Brief
Leaving out every picture, transcribe the lines from the line that contains "How do I perform: Open" to the end of the entries below, both ends included.

[Collected data]
▼
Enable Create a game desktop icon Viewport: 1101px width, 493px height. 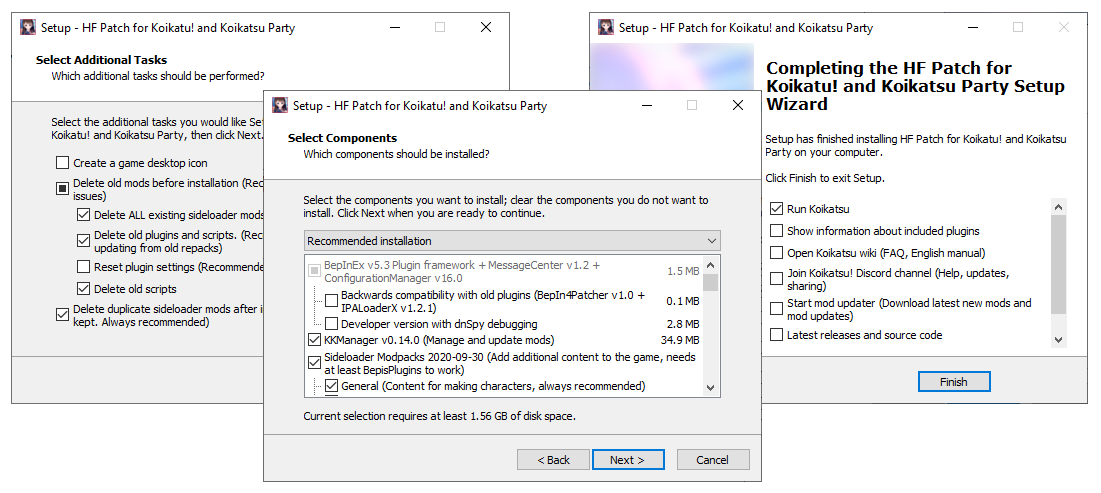63,163
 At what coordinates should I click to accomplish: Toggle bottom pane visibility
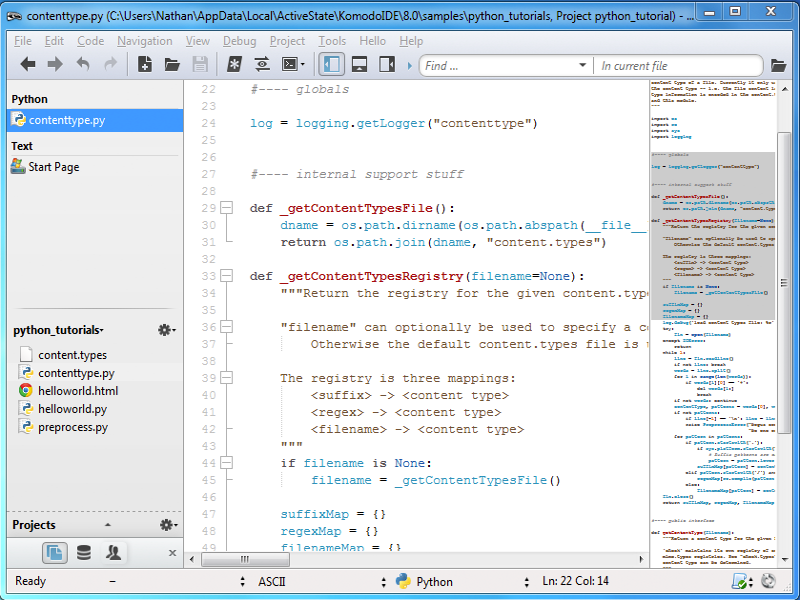pos(358,65)
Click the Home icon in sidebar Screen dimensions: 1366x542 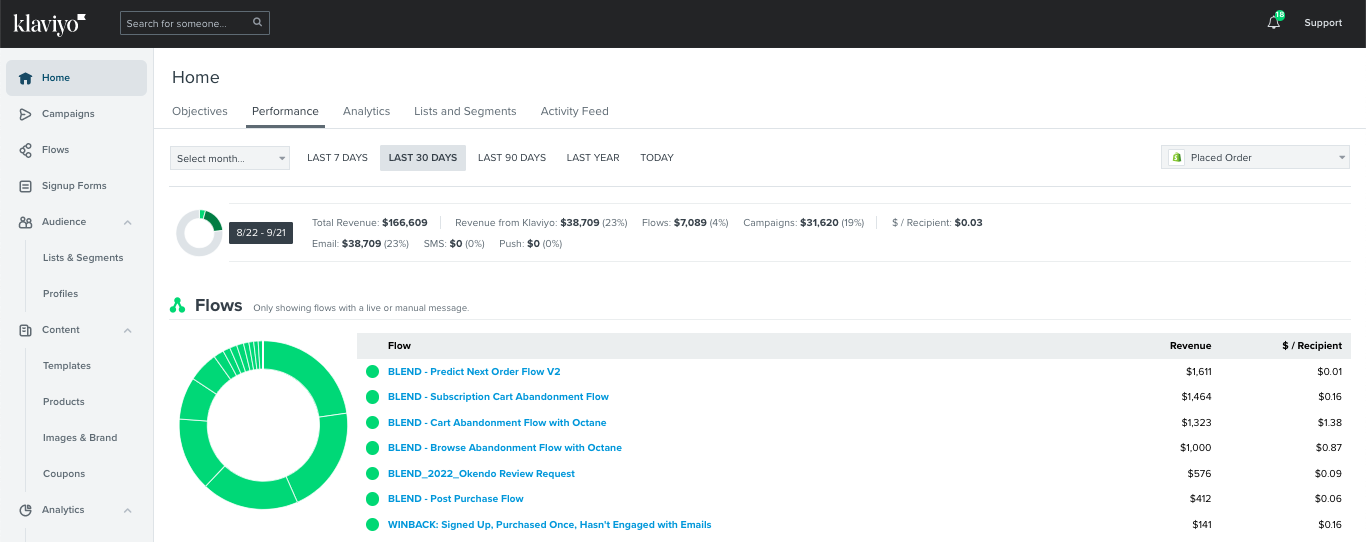(25, 78)
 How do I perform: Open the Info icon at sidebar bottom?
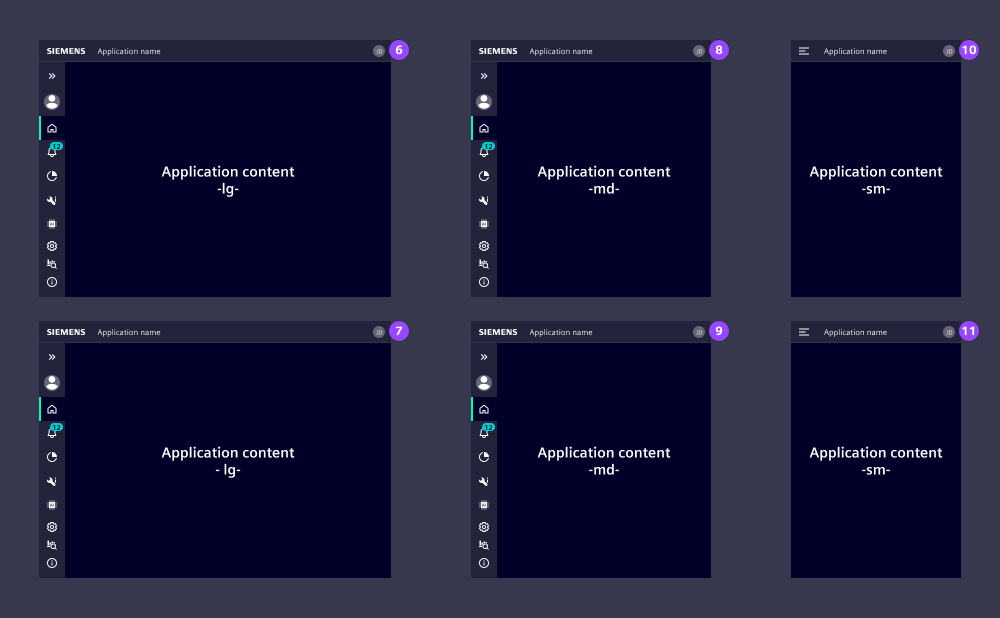point(51,282)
▲
Answer below
 How do I perform: Open the Info icon at sidebar bottom?
point(51,282)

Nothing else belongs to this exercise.